Study characteristics
Methods Single‐centre (The National Hospital of Copenhagen, Denmark), cross‐over RCT.
15 participants with CF randomly allocated to either CCPT or PEP, each to be carried out for 4 weeks. Unclear whether washout period between
Participants 15 participants with CF. Means of CF diagnosis not specified. 12 had chronic Pseudomonas aeruginosa infection
Age range 12–29 years
6 male, 9 female
Interventions PEP breathing mask with a rectifier valve and tracheal tube connection: applied in sitting position, with an expiratory resistance "chosen according to the patient's tolerance" (mean initial resistance 3.9 (SD 0.3) decreased to 3.6 (SD 0.3) at 14 days). PEP delivered via a mask, at home, for 15 min (with 2‐ to 3‐min breaks), 3 times daily for 1 month
CCPT: 1–3 times per day given by "the usual therapist" (a mix of participant's mother, father and physiotherapist), with 20–30 min "consisting of vibrations, tapotement, expansion exercises, and standing drainage on a specialized, tilt‐able bed."
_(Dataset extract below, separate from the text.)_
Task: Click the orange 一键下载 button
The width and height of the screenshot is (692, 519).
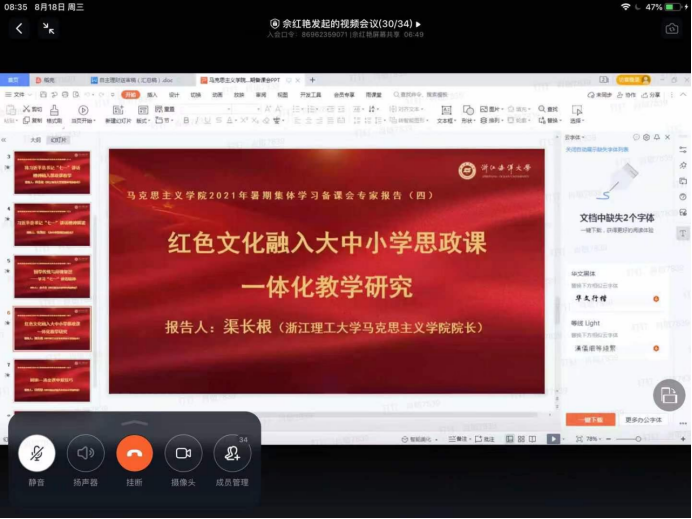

Outcomes Peak flow, FVC, FEV1, RV, FRC, TLC were obtained at baseline and after 1 month of either PEP or CCPT. Sputum samples taken (unclear at which time points – 24 samples from 14 participants). 12/14 participants had CXR at baseline and 1 month after treatment. The other 2 had "completely normal chest radiographs and were not checked after the treatments." A multifaceted disease severity scoring system was applied where points were assigned on the basis of weight and height, physical activity, presence of clubbed fingers, CXR and CF complications: 1 being very severe and 10 being unaffected. The cohort mean was 5.9.
Notes Data extraction with assistance from Dr Connor Brenna, Department of Anesthesiology & Pain Medicine in the University of Toronto, Toronto, ON, Canada.
Risk of bias
Bias Authors' judgement Support for judgement
Random sequence generation (selection bias) Unclear risk Method of randomisation was not specified, but the paper stated that 15 participants were assigned to therapy on the basis of a randomised cross‐over design.
Allocation concealment (selection bias) Unclear risk Not described in the paper.
Blinding of participants and personnel (performance bias)
All outcomes Unclear risk Not feasible (participants), not described (personnel).
Blinding of outcome assessment (detection bias)
All outcomes Low risk The radiologist assessing paired CXRs for each participant was blind to treatment group.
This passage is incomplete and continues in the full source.